Perhaps this is why we see fractal patterns all over the universe – similar structures at different scales imply an underlying recursive process at work.

And, after all, wouldn’t we expect the universal consciousness to be pretty efficient after all these years?

flame-fractal400

Complexity from Simplicity – More Support for a Digital Reality

Simple rules can generate complex patterns or behavior.

For example, consider the following simple rules that, when programmed into a computer, can result in beautiful complex patterns akin to a flock of birds:

1. Steer to avoid crowding local flockmates (separation)
2. Steer towards the average heading of local flockmates (alignment)
3. Steer to move toward the average position (center of mass) of local flockmates (cohesion)

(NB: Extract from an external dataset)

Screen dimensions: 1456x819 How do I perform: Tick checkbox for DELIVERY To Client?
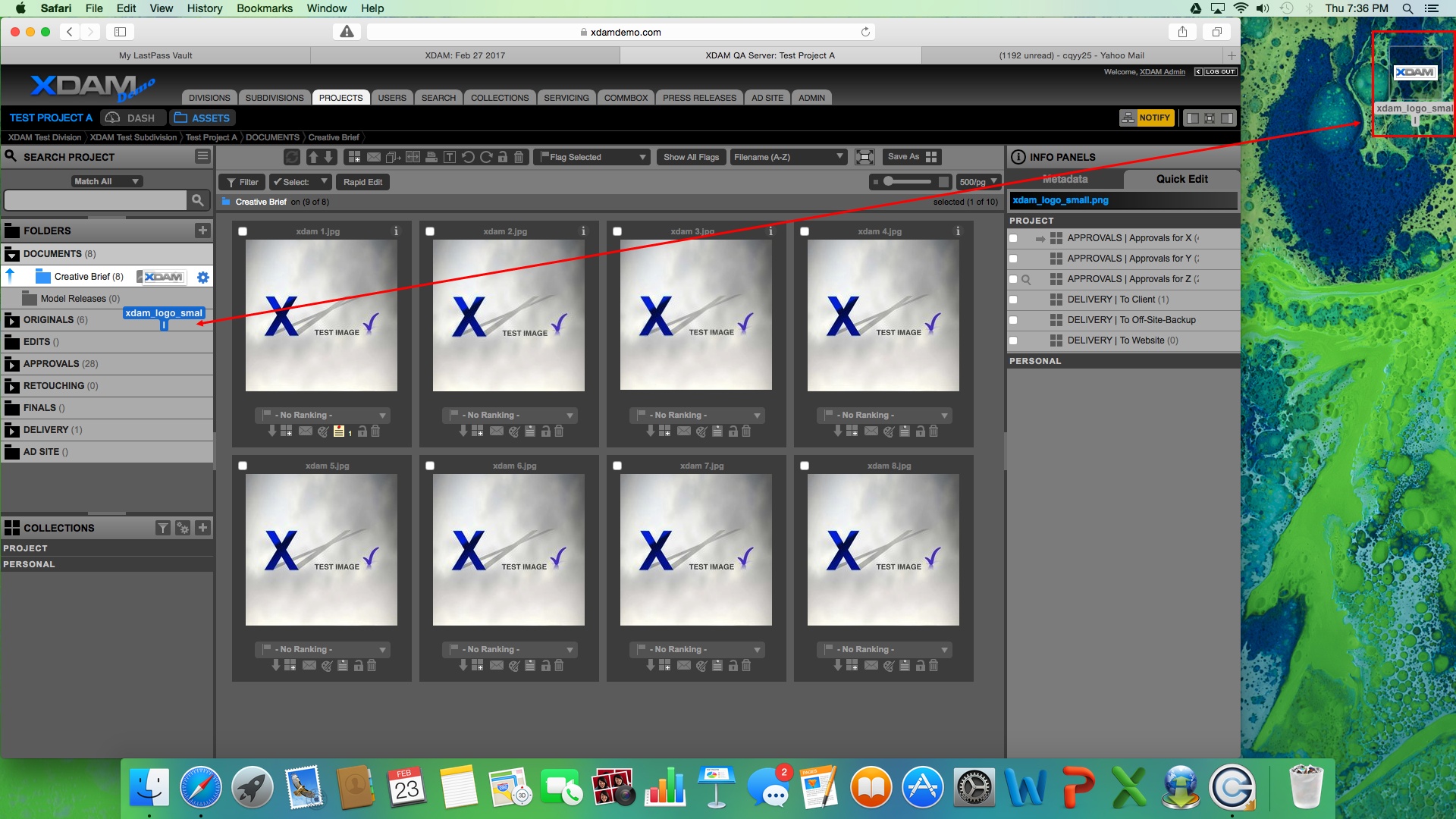click(x=1013, y=300)
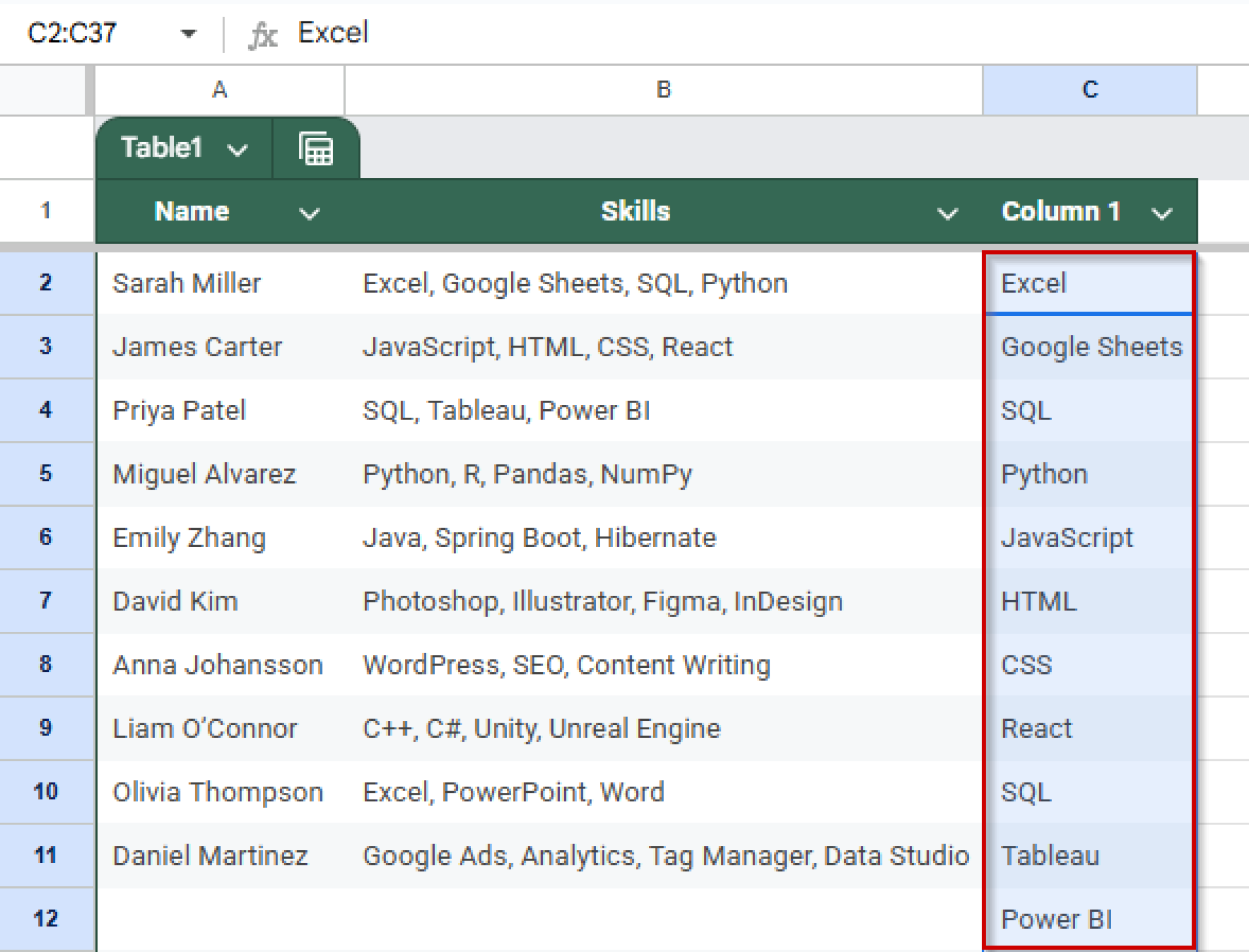Select row 10 header
This screenshot has height=952, width=1249.
(x=46, y=792)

The pseudocode here demonstrates the simplicity of the algorithm.  The following YouTube video is a demonstration of “Boids”, a flocking behavior simulator developed by Craig Reynolds:

Or consider fractals.  The popular Mandelbrot set can be generated with some simple rules, as demonstrated here in 13 lines of pseudocode, resulting in beautiful pictures like this:

https://i1.wp.com/upload.wikimedia.org/wikipedia/commons/thumb/a/a4/Mandel_zoom_11_satellite_double_spiral.jpg/800px-Mandel_zoom_11_satellite_double_spiral.jpg

Fractals can be used to generate artificial terrain for video games and computer art, such as this 3D mountain terrain generated by the software Terragen:

Terragen-generated mountain terrain

Conways Game of Life uses the idea of cellular automata to generate little 2D pixelated creatures that move, spawn, die, and generally exhibit crude lifelike behavior with 2 simple rules:

1. An alive cell with less than 2 or more than 4 neighbors dies.
2. A dead cell with 3 neighbors turns alive.

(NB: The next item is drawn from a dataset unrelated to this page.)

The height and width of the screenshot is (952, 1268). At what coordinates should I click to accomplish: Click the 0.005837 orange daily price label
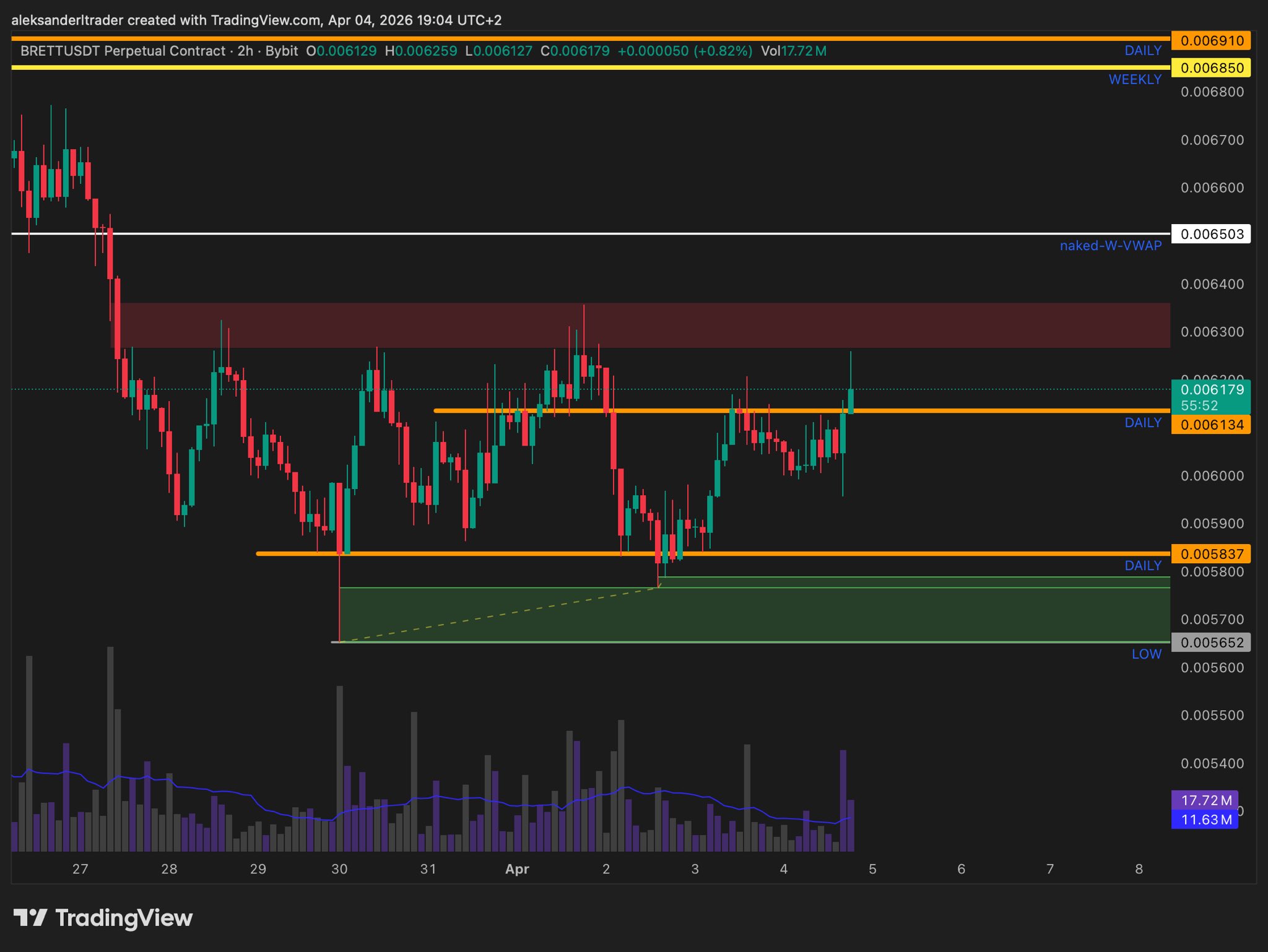[1211, 554]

Depending on the starting conditions, there may be any number of recognizable resulting simulated organisms; some simple, such as gliders, pulsars, blinkers, glider guns, wickstretchers, and some complex such as puffer trains, rakes, space ship guns, cordon ships, and even objects that appear to travel faster than the maximum propagation speed of the game should allow:

Cellular automata can be extended to 3D space.  The following video demonstrates a 3D “Amoeba” that looks eerily like a real blob of living protoplasm:

What is the point of all this?

Just that you can apply some of these ideas to the question of whether or not reality is continuous or digital (and thus based on bits and rules).  And end up with an interested result.

Consider a hierarchy of complexity levels…

Imagine that each layer is 10 times “zoomed out” from the layer below.  If the root simplicity is at the bottom layer, one might ask how many layers up you have to go before the patterns appear to be natural, as opposed to artificial? [Note: As an aside, we are confusing ideas like natural and artificial.  Is there really a difference?]

The following image is an artificial computer-generated fractal image created by Softology’s “Visions of Chaos” software from a base set of simple rules, yet zoomed out from it’s base level by, perhaps, six orders of magnitude:

softology-hybrid-mandelbulb

In contrast, the following image is an electron microscope-generate image of a real HPV virus:

b-cell-buds-virus_c2005AECO

So, clearly, at six orders of magnitude out from a fundamental rule set, we start to lose the ability to discern “natural” from “artificial.”  Eight orders of magnitude should be sufficient to make natural indistinguishable from artificial.

And yet, our everyday sensory experience is about 36 orders of magnitude above the quantum level.

The deepest level that our instruments can currently image is about 7 levels (10,000,000x magnification) below reality.  This means that if our reality is based on bits and simple rules like those described above, those rules may be operating 15 or more levels below everyday reality.  Given that the quantum level is 36 levels down, we have at least 21 orders of magnitude to play with.  In fact, it may very well be possible that the true granularity of reality is below the quantum level.

In any case, it should be clear to see that we are not even closed to being equipped to visually discern the difference between living in a continuous world or a digital one consisting of bits and rules.